[Start of section]

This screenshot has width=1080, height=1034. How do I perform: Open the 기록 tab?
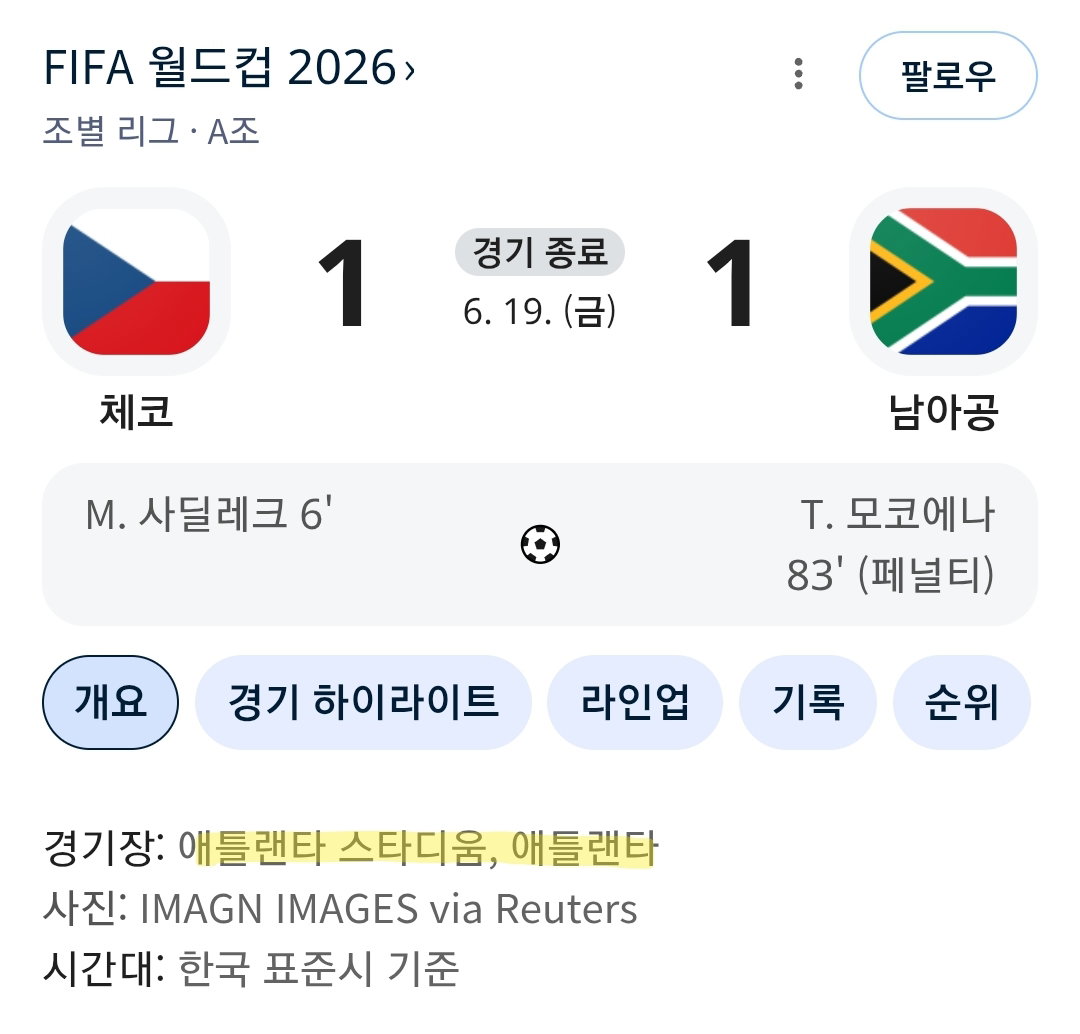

[End of section]
[Start of section]

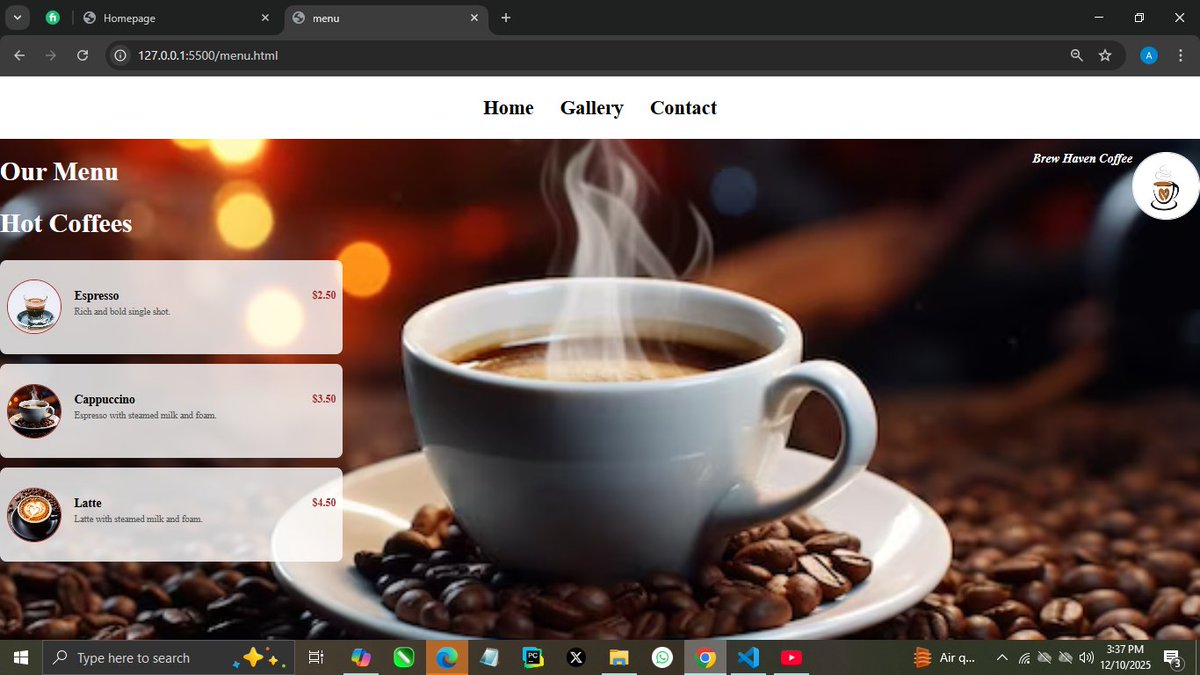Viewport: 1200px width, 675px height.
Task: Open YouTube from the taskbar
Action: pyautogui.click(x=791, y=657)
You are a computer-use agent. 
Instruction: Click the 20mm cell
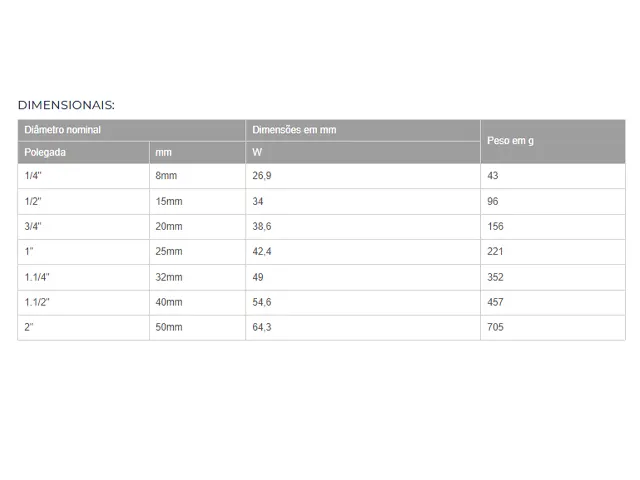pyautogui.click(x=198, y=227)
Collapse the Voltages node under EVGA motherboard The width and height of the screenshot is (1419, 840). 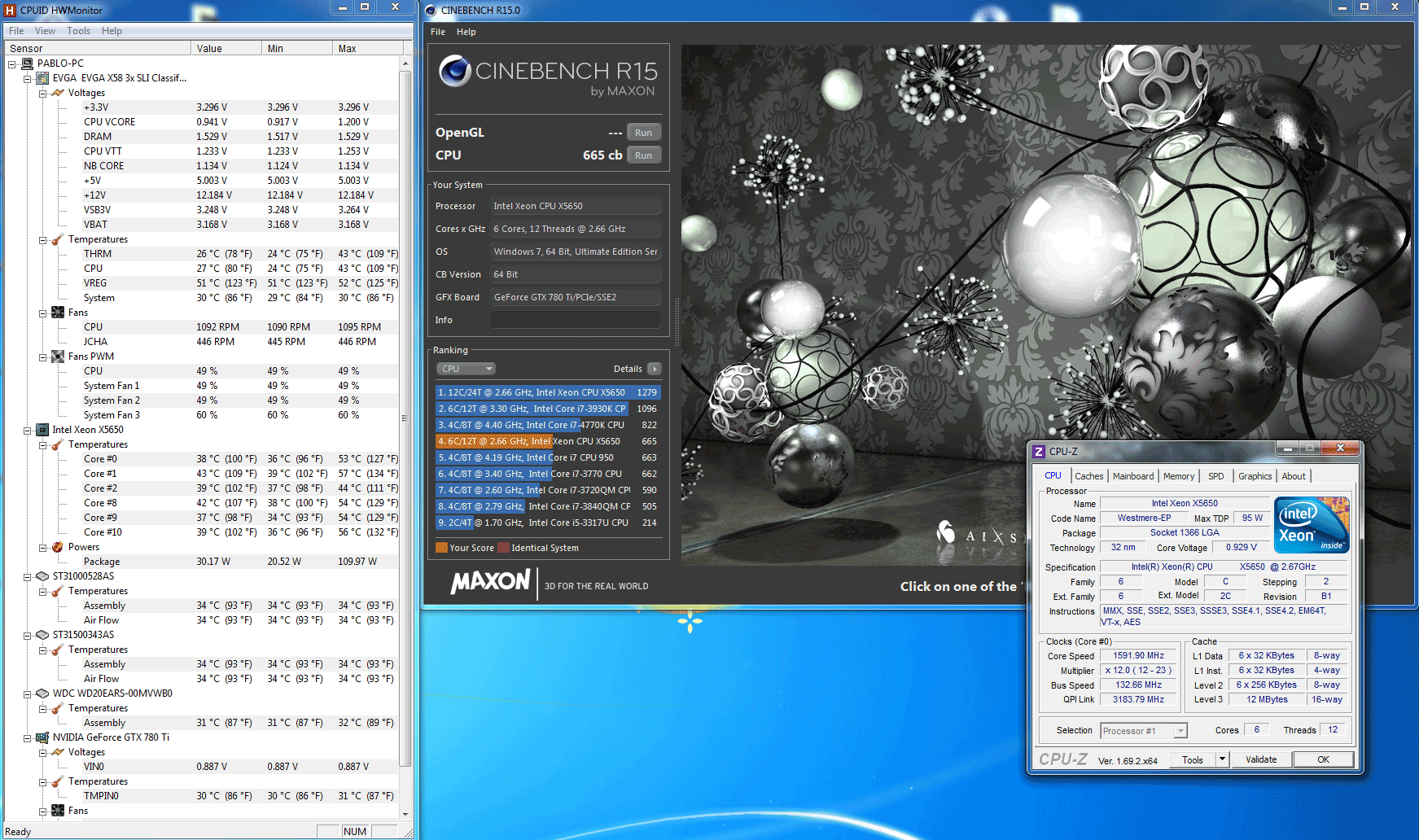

[End of section]
[Start of section]

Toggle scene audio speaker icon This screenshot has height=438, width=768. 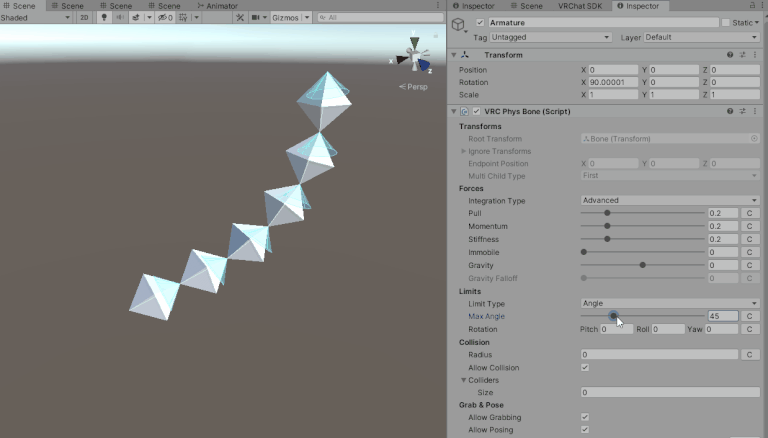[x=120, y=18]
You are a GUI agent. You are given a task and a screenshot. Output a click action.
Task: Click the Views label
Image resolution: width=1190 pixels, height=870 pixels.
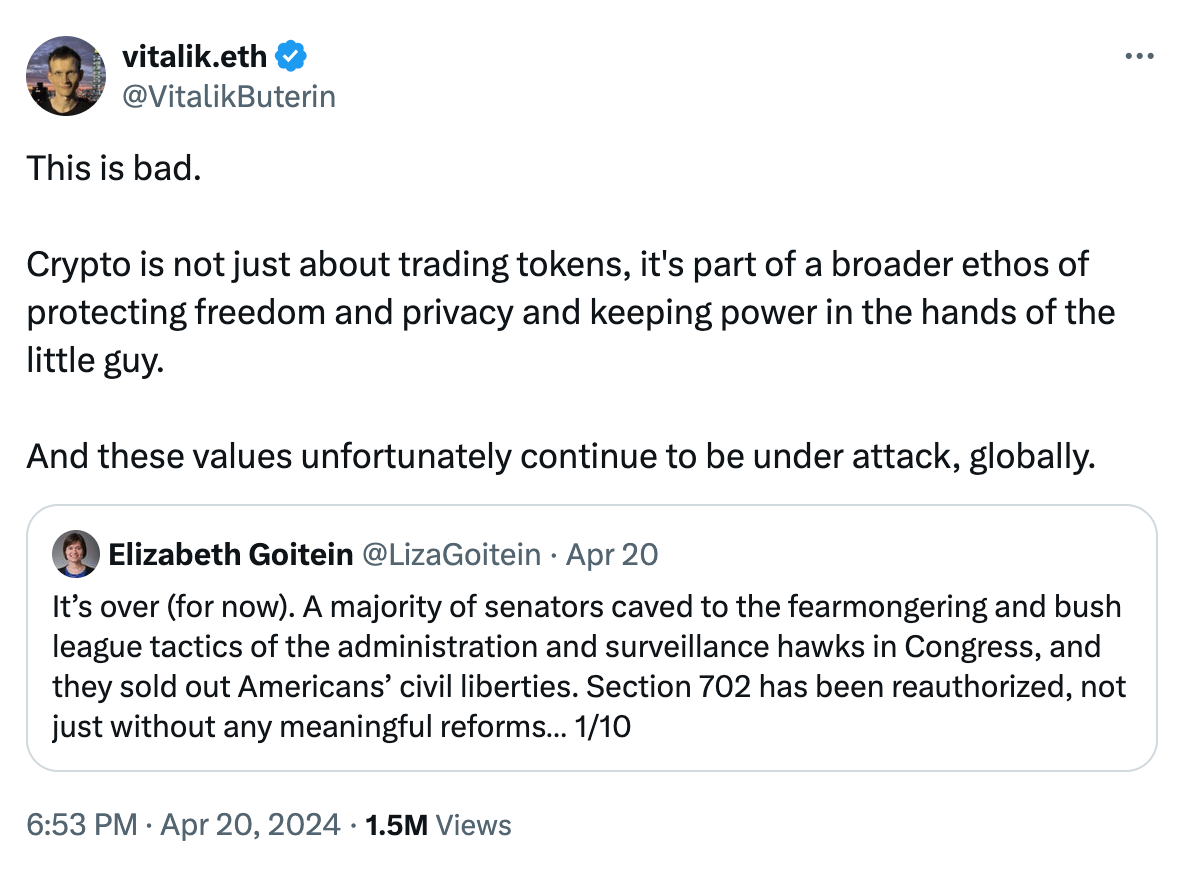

[End of section]

▸ ASSIGNED TASK
Transcribe the records above from the line holding "Task: Click the Views label" down to the line holding "Image resolution: width=1190", inclusive, without adding anything.

▸ EXERCISE RESULT
Task: Click the Views label
Image resolution: width=1190 pixels, height=870 pixels.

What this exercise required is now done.